Na era Vargas foram conquistados alguns direitos sociais
importantes, mas com o golpe militar de 1964, todos os direitos foram caçados tanto
políticos,civis. Não se tinha direito algum,atrocidades foram cometidas a todo
momento foram caçados, presos, torturados e mortos sem motivos ,explicação para
isso não existe já que os militares fizeram tudo isso sem um motivo real, pessoas
inocentes pagaram com a vida por crimes que supostamente teriam cometido que
nunca tiveram a chance de provar o contrario já que os militares só aceitavam
confissões de culpa,e de qualquer jeito seria condenado morte.
O serviço social esteve presente em todos esses momentos da
realidade brasileira,com o golpe militar o serviço social teve grandes perdas porque
a ditadura afetou diretamente a iniciativa de rompimento com o conservadorismo
entre outras perdas estão as conquistas das classes trabalhadoras.

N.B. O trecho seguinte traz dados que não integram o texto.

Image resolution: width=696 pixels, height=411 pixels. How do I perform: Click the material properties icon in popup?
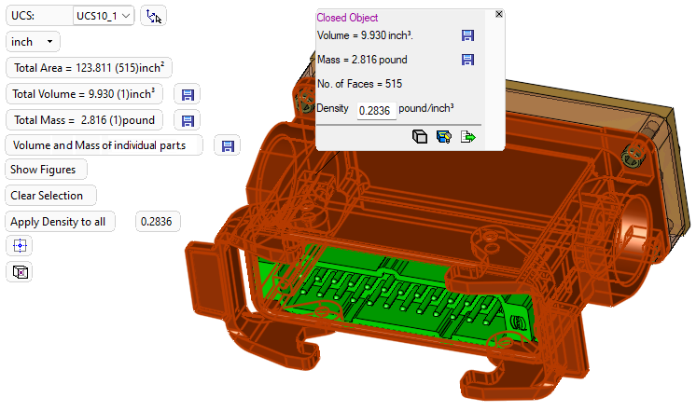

Nos anos 70 o Brasil se encontrava em meio a uma grave crise
inflação alta, desemprego ,baixos salários divida externa.Em meio a esse contexto o
serviço social se fortalece nas lutas sociais junto com sindicatos,trabalhadores.Com
o fim da ditadura em 1986 o código de ética profissional do assistente social rompe
com o conservadorismo e se torna um marco na historia do serviço social mas foi só
em 1993 que o código de ética profissional do assistente social que rege ainda hoje
foi criado com seu direcionamento voltado para o compromisso ético-político do
serviço social.
Nos anos 90 o governo neoliberal não consegue conter a crise que o
Brasil enfrenta e só faz piorar por causa das privatizações do governo neoliberal
desemprego como jamais se tinha visto,inflação castigaria o país e a população por
vários anos ate o país conseguir se recuperar.